プロコン(サンパウロ州消費者保護センター)によると、この種の商法を禁止もしくは規制する法令がないので、行政処分出来ないのが現状だという。ただし、法令では個人情報の横流しや、当事者以外の運用を禁止しているので、勧誘電話があった場合、情報の出所を確かめることが肝要としている。だがこれまでの例では出所をたずねるとウヤムヤにして電話を切っているとのこと。
これらの対処方法としてプロコンは、下記の事項に留意するよう呼びかけている。
一、興味がない場合は、はっきりと強い語調でノー(NO!)という事。
一、調べもせずに買わないこと。買ってから後悔したり、心変わりした時は七日以内であればキャンセル出来る。
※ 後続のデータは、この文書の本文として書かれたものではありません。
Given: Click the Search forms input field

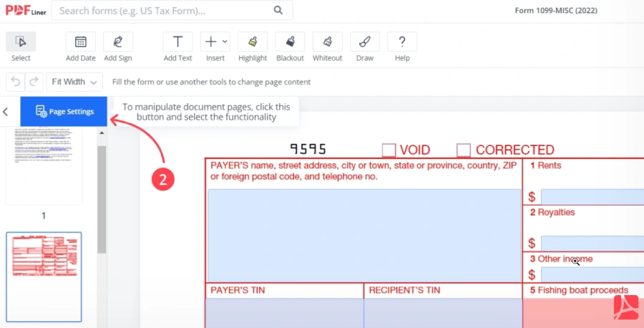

一、自分の情報の出所を追求すること、本人の許可無くして個人情報の運用が違法であることを相手に判らしめる。
テレマーケッティング商法は近年急成長を示している。ブラジル・テレマーケッティング協会(ABT)によると、年商は二〇〇二年の十九億六千万レアルに対し、〇四年は三十億一千万と五四%の伸びが予想されている。昨年は二十五億一千万レアルだった。営業所も〇二年の四百六十五カ所、〇三年の五百カ所から本年は五十七増の五百五十七カ所になるとみられている。
同協会では、強引な勧誘や執拗な通話を「質が悪く、かつ時代遅れのインチキ業者の仕業」と決めつけ、協会に加盟している三百八十社にガイドラインを設定しているという。これに違反した会社に対しては除名処分とした上で法的制裁を加えることを検討している。
同協会のガイドラインは
一、相手に身分を明確に伝えると共に、電話目的を簡潔に話すこと。
一、相手が応待できるかどうか時間帯に気を使う。
一、平日の通話は午前八時から午後九時まで。
一、土日は午前九時から午後六時まで。
一、日曜日、休日は客先の要望があった時に限る。
アメリカではこの種の問題への対策として「テレマーケッティングお断りリスト」が存在し、登録者に電話が入ると罰則が加せられる。これに対し同協会は、アメリカでは一日二、三本の勧誘でブラジルの場合は一ヵ月一、二本程度で頻度がちがい、比較にならないと説明している。